Insider Chris Colfer and Lea Michele will stay on Glee somehow. I'd say "uh oh" but for the continual shark jumping of that show. It defies the very notion of shark jumping since there are sharks in each episode and this season... "Sharks" with "Jets". [groan. sorry]
Broadway Buzz Alan Cumming gets remarried to his man. Tells Rick Santorum to eat it. 

Sunday
Jan082012

"Melancholia" it is for the NSFC

Bucking 2011-focused critical tradition thus far, which has divvied up the best picture prizes between The Tree of Life, The Descendants, Drive and The Artist. The National Society of Film Critics have gone with Lars von Trier's epic sci-fi depression metaphor Melancholia (TFE's top ten list) for their Best Film. 2011 precursor season continues to be a delight with its wide spread of honors. We're especially pleased for Kirsten Dunst though their backing comes far too late to improve her neglible Oscar traction. But Oscar isn't everything. This is a beautiful way for the resurgent actress to close out 2011 which will undoubtedly be a pivotal year for her career. 

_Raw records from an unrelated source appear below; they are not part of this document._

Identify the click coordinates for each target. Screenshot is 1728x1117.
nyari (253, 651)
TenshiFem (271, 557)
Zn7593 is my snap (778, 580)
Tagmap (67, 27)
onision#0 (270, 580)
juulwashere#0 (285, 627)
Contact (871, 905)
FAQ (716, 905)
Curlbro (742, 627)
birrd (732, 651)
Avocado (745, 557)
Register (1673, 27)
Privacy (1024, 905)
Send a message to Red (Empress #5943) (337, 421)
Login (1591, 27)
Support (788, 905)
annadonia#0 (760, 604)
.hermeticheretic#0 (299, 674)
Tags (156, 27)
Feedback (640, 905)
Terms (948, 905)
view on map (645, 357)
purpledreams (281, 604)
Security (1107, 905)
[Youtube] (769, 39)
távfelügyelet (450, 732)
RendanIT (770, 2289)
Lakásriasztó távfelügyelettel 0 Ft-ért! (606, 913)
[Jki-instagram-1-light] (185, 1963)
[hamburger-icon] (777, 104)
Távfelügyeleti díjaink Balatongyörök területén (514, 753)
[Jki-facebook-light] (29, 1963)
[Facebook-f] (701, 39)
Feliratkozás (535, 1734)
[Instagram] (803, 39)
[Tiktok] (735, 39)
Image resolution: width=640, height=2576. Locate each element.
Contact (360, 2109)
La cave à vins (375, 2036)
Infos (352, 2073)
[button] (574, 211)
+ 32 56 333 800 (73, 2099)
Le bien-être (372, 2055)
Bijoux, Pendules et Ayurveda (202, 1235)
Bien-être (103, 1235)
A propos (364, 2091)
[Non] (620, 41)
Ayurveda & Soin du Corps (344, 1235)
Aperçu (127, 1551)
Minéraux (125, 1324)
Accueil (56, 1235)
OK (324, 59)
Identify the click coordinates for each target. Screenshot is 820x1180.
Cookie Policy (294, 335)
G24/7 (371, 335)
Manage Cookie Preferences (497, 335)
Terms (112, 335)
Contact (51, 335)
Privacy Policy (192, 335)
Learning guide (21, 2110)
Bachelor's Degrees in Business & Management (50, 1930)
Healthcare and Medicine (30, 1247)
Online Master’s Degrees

The year began with the afterglow of terrific reviews for All Good Things (interview) and peaked with a Cannes win for Best Actress. Meanwhile with goodwill for her career finally restored, she lined up or filmed a completed work on a handful of new movies. Well done Kiki!

Picture Melancholia (ru: The Tree of Life and A Separation)
Director Terrence Malick, The Tree of Life (ru: Martin Scorsese for Hugo and Lars von Trier for Melancholia)
Actress Kirsten Dunst, Melancholia (ru: Yun Jung-Hee for Poetry and Meryl Streep)
Actor Brad Pitt, for Moneyball and The Tree of Life (ru: Gary Oldman and Jean Dujardin)

Supporting Actress
Jessica Chastain, for Tree of Life, Take Shelter and The Help  (ru: Jeannie Berlin for Margaret and Shailene Woodley for The Descendants)
Supporting Actor Albert Brooks, Drive (ru: Christopher Plummer and Patton Oswalt)
Screenplay A Separation (ru: Moneyball and Midnight in Paris)
Non Fiction Film Cave of Forgotten Dreams (ru: The Interrupters and Into the Abyss)
Foreign Film A Separation (ru: Mysteries of Lisbon and Le Havre)
Experimental Film Ken Jacobs for "Seeking the Monkey King"

Film Heritage Prizes
• BAMcinématek for its complete Vincente Minnelli retrospective
• Lobster Films, Groupama Gan Foundation for Cinema and the Technicolor Foundation for Cinema for the restoration of the color version of George Méliès’s “A Trip to the Moon.”  
• New York’s Museum of Modern Art's Weimar Cinema retrospective
• Flicker Alley's box set “Landmarks of Early Soviet Film.”
• Criterion Collection's DVD package “The Complete Jean Vigo.”